Увлеченная собственной ролью в новом окружении в Калуге, Марина не заметила, как окончательно разрушила миф о тождестве «царика» с «царем Дмитрием». Действительно, публичная церемония венчания означала открытый отказ от признания самозванца тем же самым Дмитрием! Но с другой стороны, оба они демонстрировали, что не отягощены грехами прошлого. Венчание в православном храме должно было убедить сомневающихся русских сторонников самозванца, помнивших обвинения Марины Мнишек в «люторстве» и «еретичестве». Теперь перед ними была настоящая «царица», следующая обрядам Русской церкви.
Начиная с марта-апреля 1610 года, когда перестал существовать Тушинский лагерь, расстановка сил в Русском государстве кардинально изменилась. Слаженный отход бывших тушинцев к Иосифо-Волоколамскому монастырю не отменил раскола. Более того, уже на марше, несмотря на прежние договоренности, «воинство» стали покидать целые роты. В Волоке же и предстояло решать, куда идти дальше – в Калугу, под Смоленск или, может быть, домой в Речь Посполитую. Этим обстоятельством еще раз воспользовался «царь Дмитрий», обратившийся с грамотой к бывшим тушинцам, а также пятигорским ротам (отрядам литовской шляхты в панцирных доспехах) под командой Хруслинского и Яниковского, обосновавшимся в Прудках. «Царик» снова звал их в поход, ссылаясь на договор с Янушем Тышкевичем, и выражал надежду, что «вы, господа… без малейшего замедления явитесь в назначенное место и время для получения денег и для продолжения войны» [348]. Он правильно рассчитал, что слова его станут известны и в основном войске.
В это время главные силы бывших тушинцев во главе с гетманом князем Романом Ружинским достигли Волока. Осада этого города, занятого верным царю Василию Шуйскому гарнизоном во главе с воеводой Григорием Леонтьевичем Валуевым, стала последним «делом» князя Романа Ружинского в Московском государстве.
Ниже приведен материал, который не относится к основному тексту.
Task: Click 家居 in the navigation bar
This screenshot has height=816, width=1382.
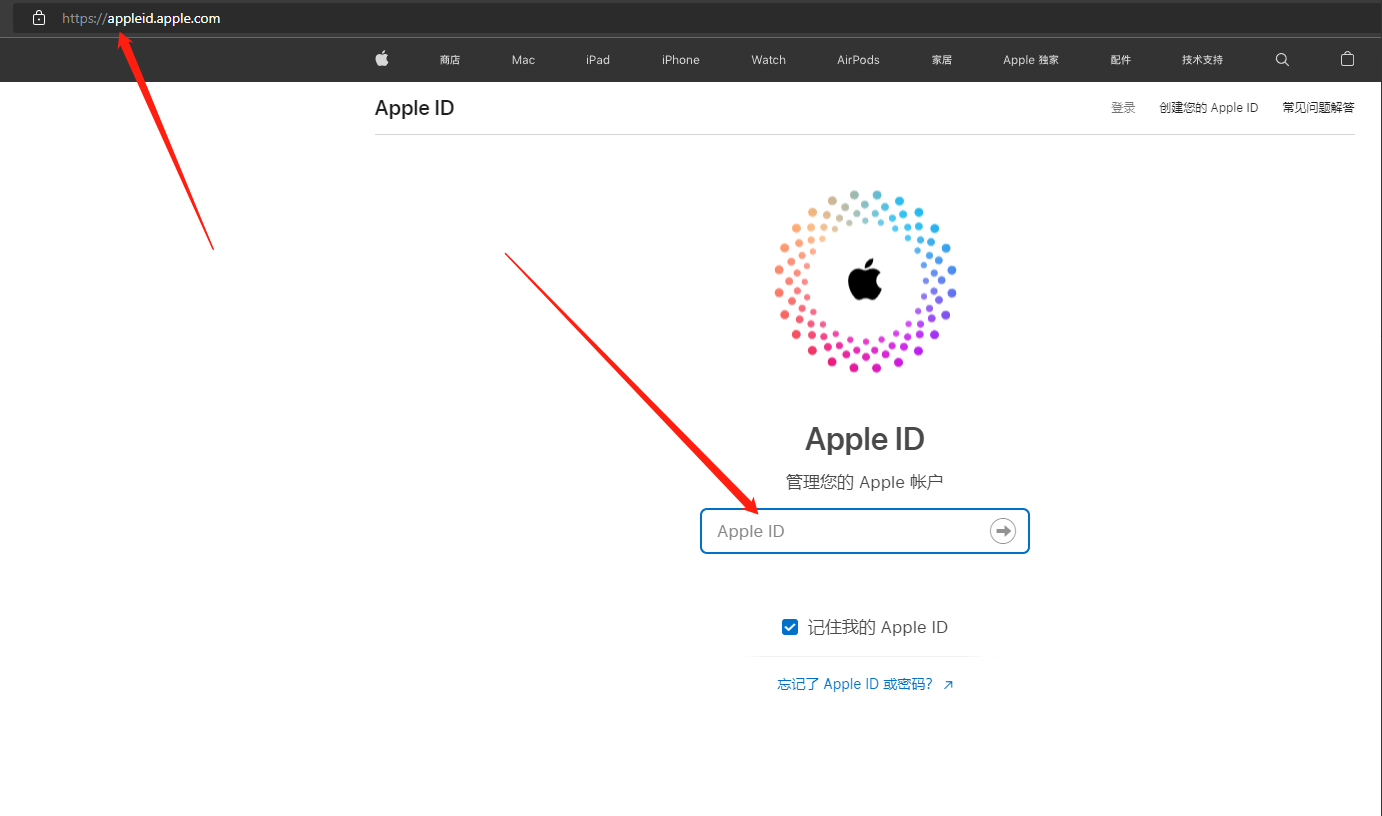Action: pos(941,60)
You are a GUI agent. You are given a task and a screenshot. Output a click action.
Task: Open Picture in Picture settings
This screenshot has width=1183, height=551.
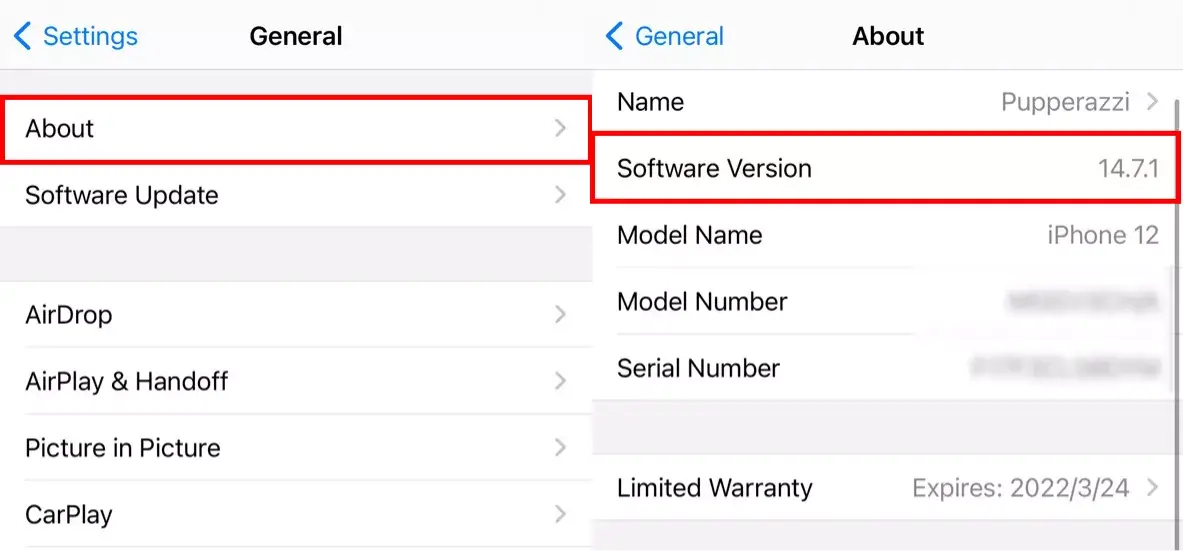(x=123, y=448)
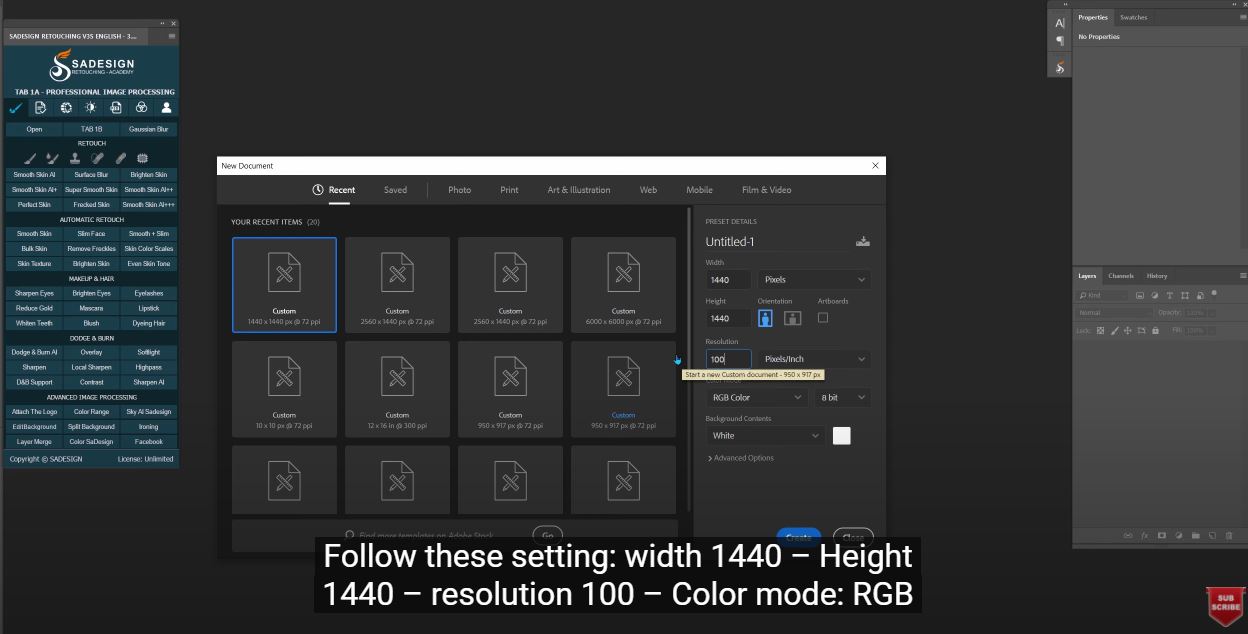The height and width of the screenshot is (634, 1248).
Task: Select portrait orientation
Action: click(x=765, y=318)
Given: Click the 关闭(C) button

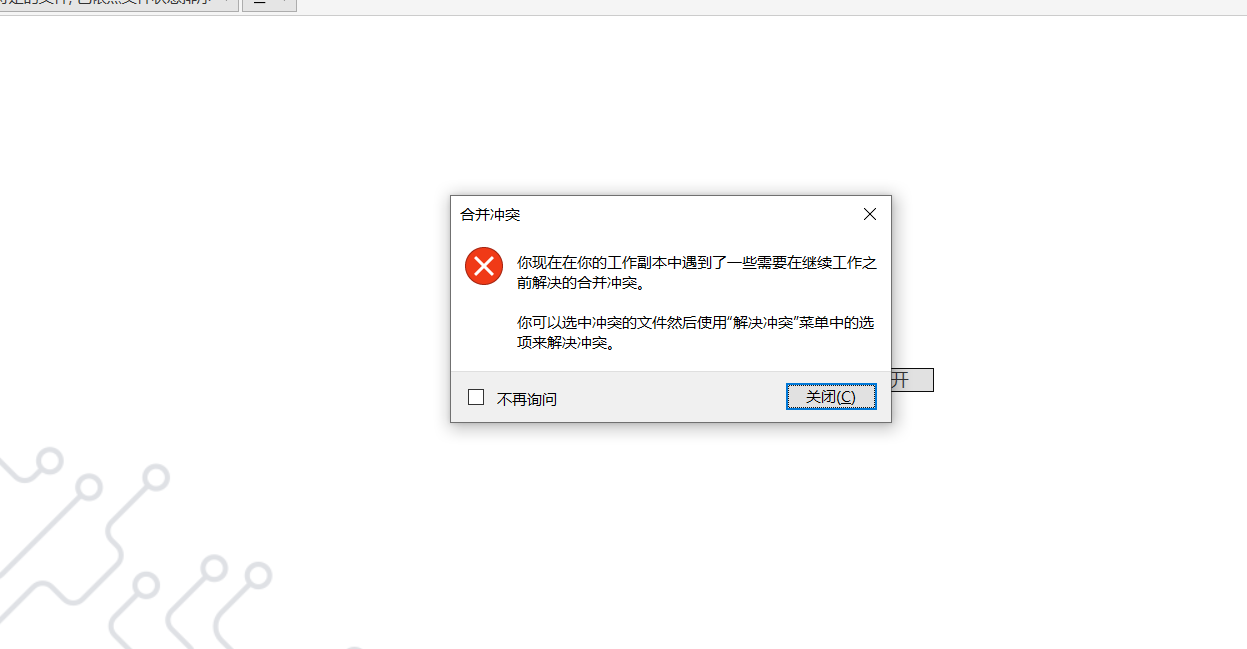Looking at the screenshot, I should pyautogui.click(x=831, y=397).
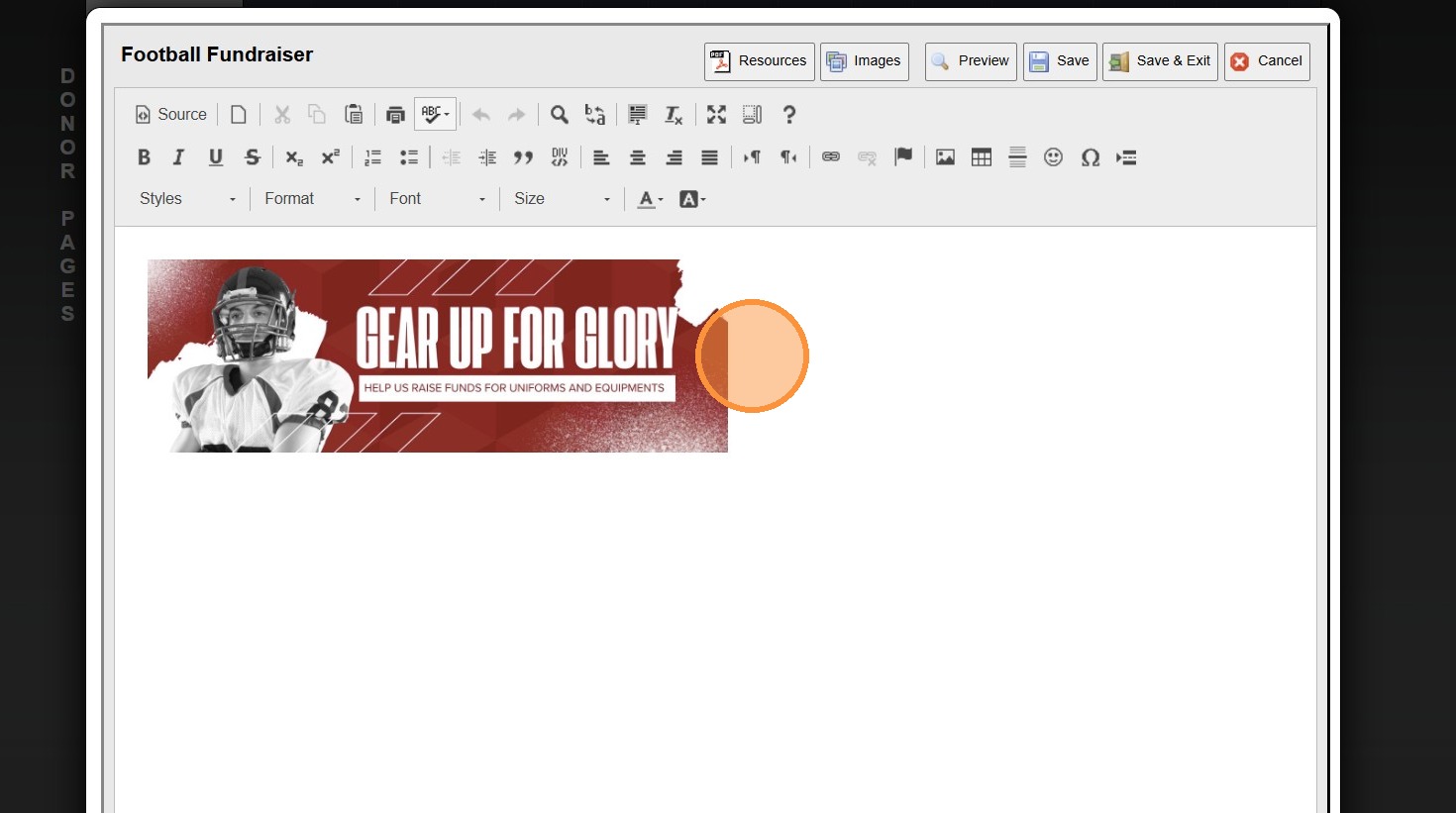Expand the Styles dropdown
The height and width of the screenshot is (813, 1456).
click(x=188, y=199)
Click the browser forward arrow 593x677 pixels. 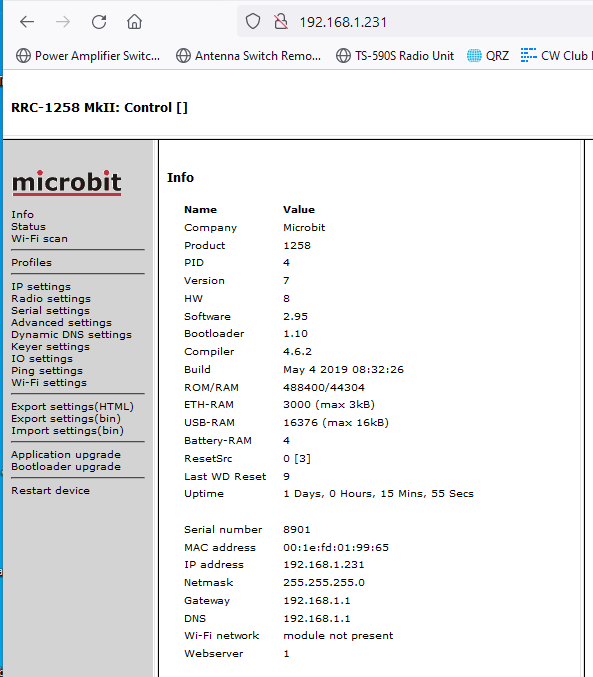point(63,22)
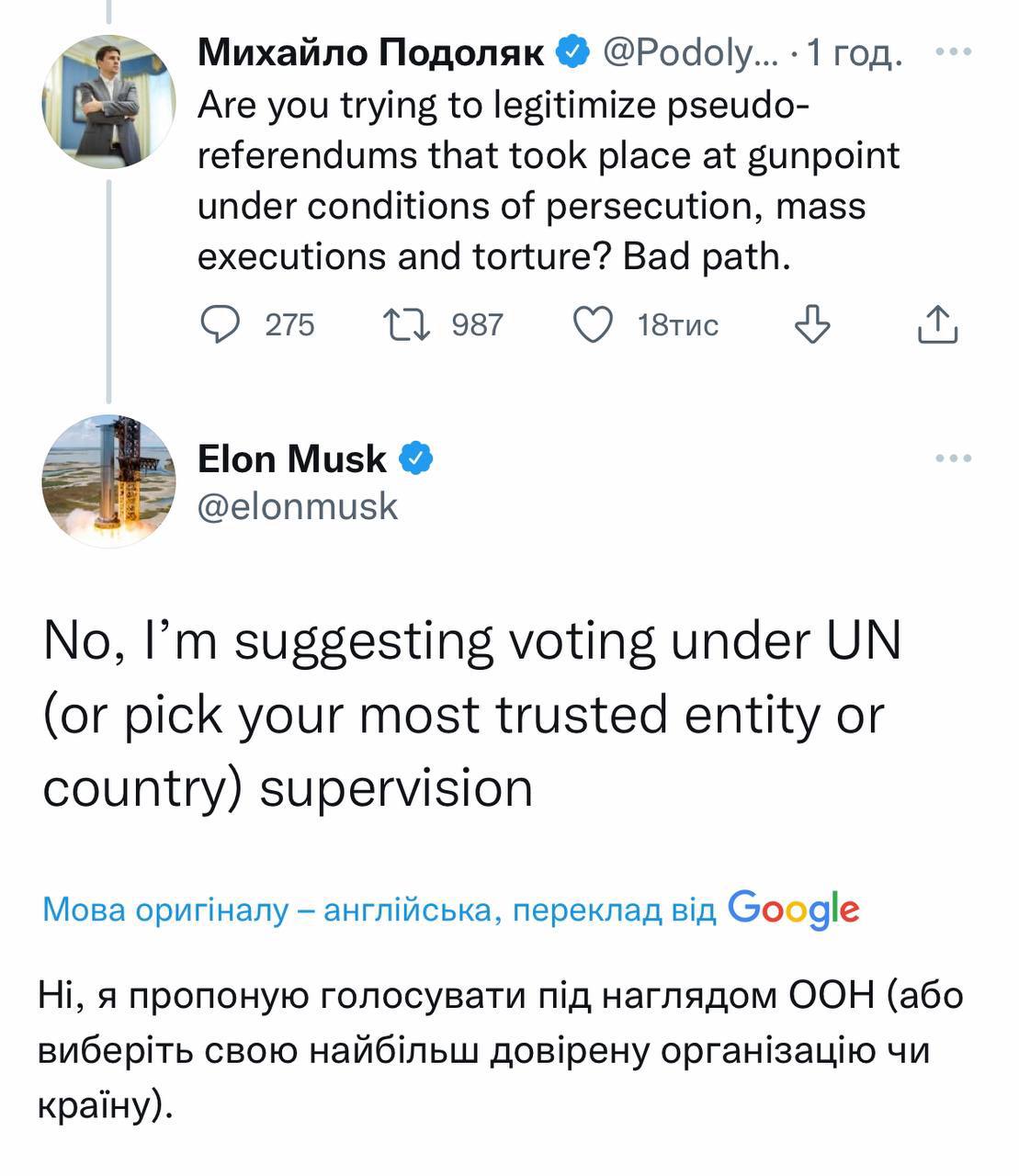Screen dimensions: 1019x1176
Task: Tap the share upload icon
Action: tap(938, 324)
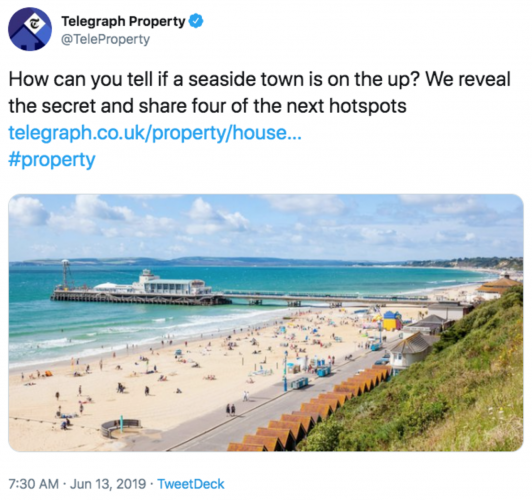532x500 pixels.
Task: Click the 7:30 AM timestamp
Action: 34,484
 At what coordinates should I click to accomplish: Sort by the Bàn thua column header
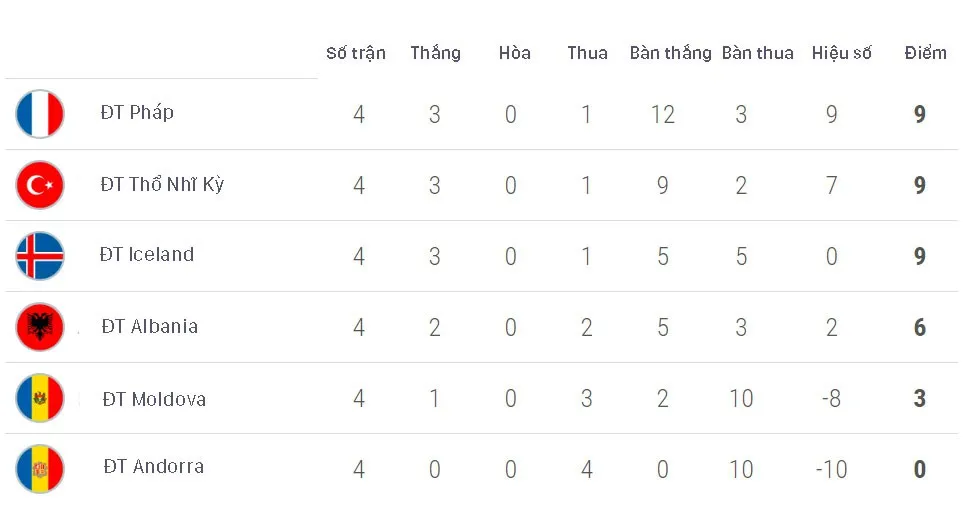point(758,53)
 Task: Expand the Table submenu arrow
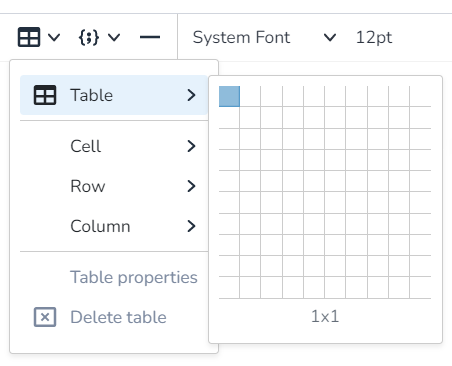click(x=191, y=95)
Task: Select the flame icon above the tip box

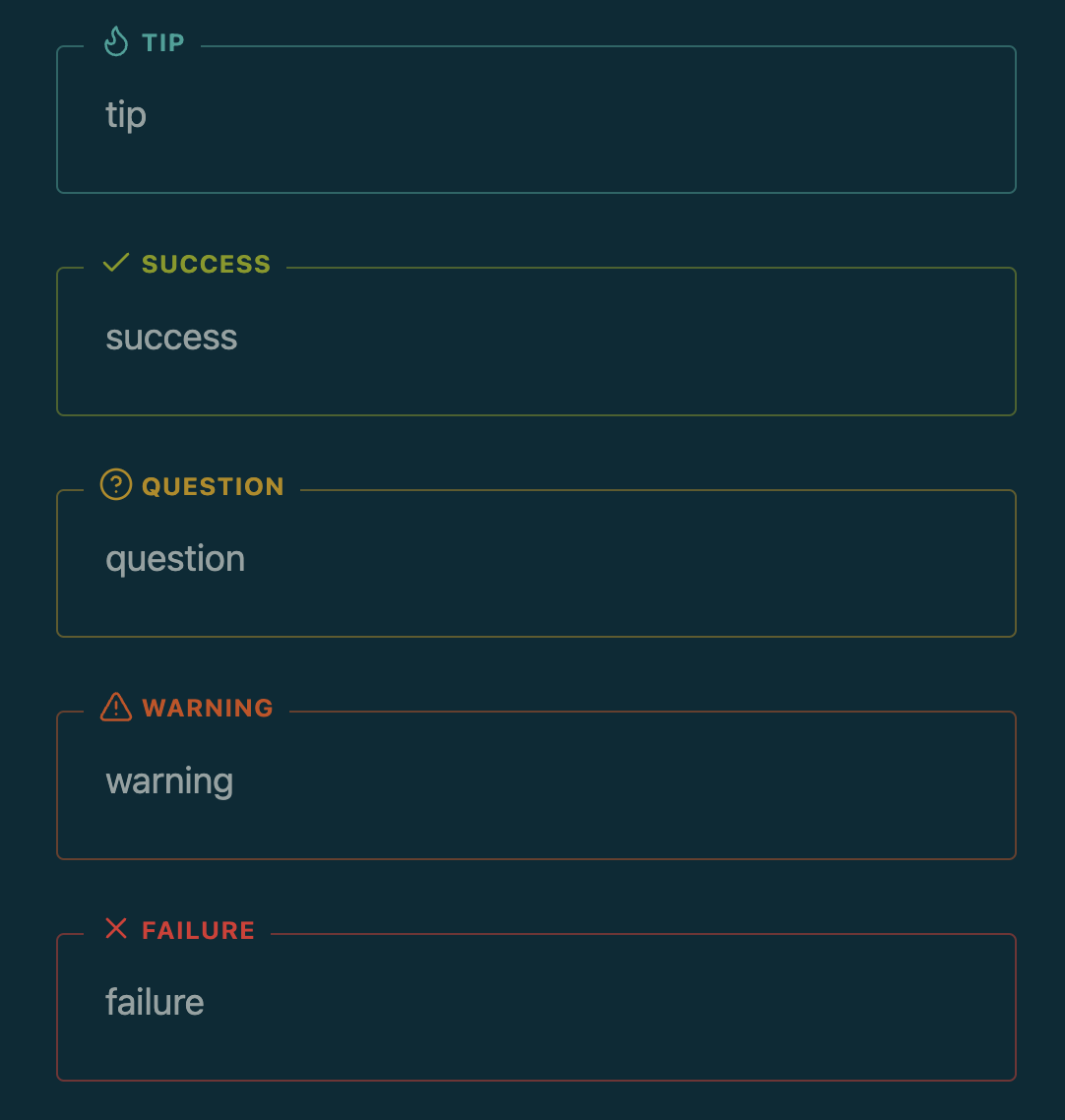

Пытаясь привлечь для ведения боевых действий полк Павла Руцкого, давно и весьма комфортно расположившийся неподалеку в Иосифо-Волоколамском монастыре, гетман князь Роман Ружинский поссорился с воинством, не привыкшим к его крутым командам. Николай Мархоцкий вспоминал об этой, ставшей роковой для гетмана, ссоре: «Во время встречи люди Руцкого, не поддавшись на уговоры, ухватились за оружие, рассердившись на князя Рожинского из-за какого-то ничтожного повода. Он тоже не стерпел. Те, кто был с Рожинским, едва увели его, утихомирив бунт. При этом Рожинский где-то на каменной лестнице упал на простреленный бок. Вскоре после этого он, частью из-за меланхолии, ибо терзался мыслями о том случае, а частью из-за ушиба, заболел и впал в горячку» [349]. Через неделю 25 марта (4 апреля) 1610 года гетман князь Роман Ружинский умер в Иосифо-Волоколамском монастыре, а его тело увезли на родину.